The story through the primaries and runoffs? It's over for most of the races — only a few remain competitive. Turnover, as you would expect in the election after a redistricting, is high.
So far, the state is losing two of its statewide officials (U.S. Sen. Kay Bailey Hutchison and Texas Supreme Court Justice David Medina, both Republicans), three members of Congress, five state senators and 40 members of the House. Some quit, some got fired and some ran for other offices.
Five statewide candidates, all of them Republicans, have no major party opposition. In congressional races, one Democrat and four Republicans have no major party opponents. The numbers are the same in the 15 State Board of Education races — one Democrat and four Republicans with no MPOs.
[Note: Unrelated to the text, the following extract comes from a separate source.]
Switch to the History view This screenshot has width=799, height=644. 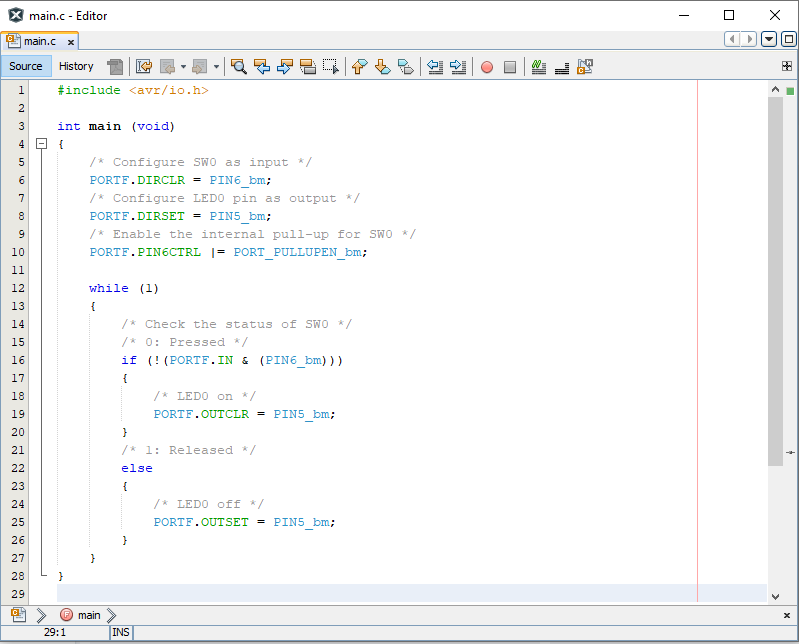76,66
In the state Senate, 15 candidates — three Democrats and 12 Republicans — are coasting. In the Texas House, 98 candidates don't have MPOs, including 34 Democrats and 64 Republicans.
Take a run at the spreadsheets on the races to sort by swing district, by competitive climate and so on. By the numbers (and the numbers aren't always the best way to figure these things), voters could go either way in one or two congressional races, in a couple of SBOE contests, in one to three Senate races, and in 12 or 13 House races. That's just the start of the argument, of course, and some candidates will make competitive races boring and noncompetitive ones dramatic.
Turnout has been weak, if participation is your measure. Historically, it's on par with past elections (excepting the 2008 primaries, driven to a frenzy by a presidential contest that actually made it all the way to Texas while the competition was still underway).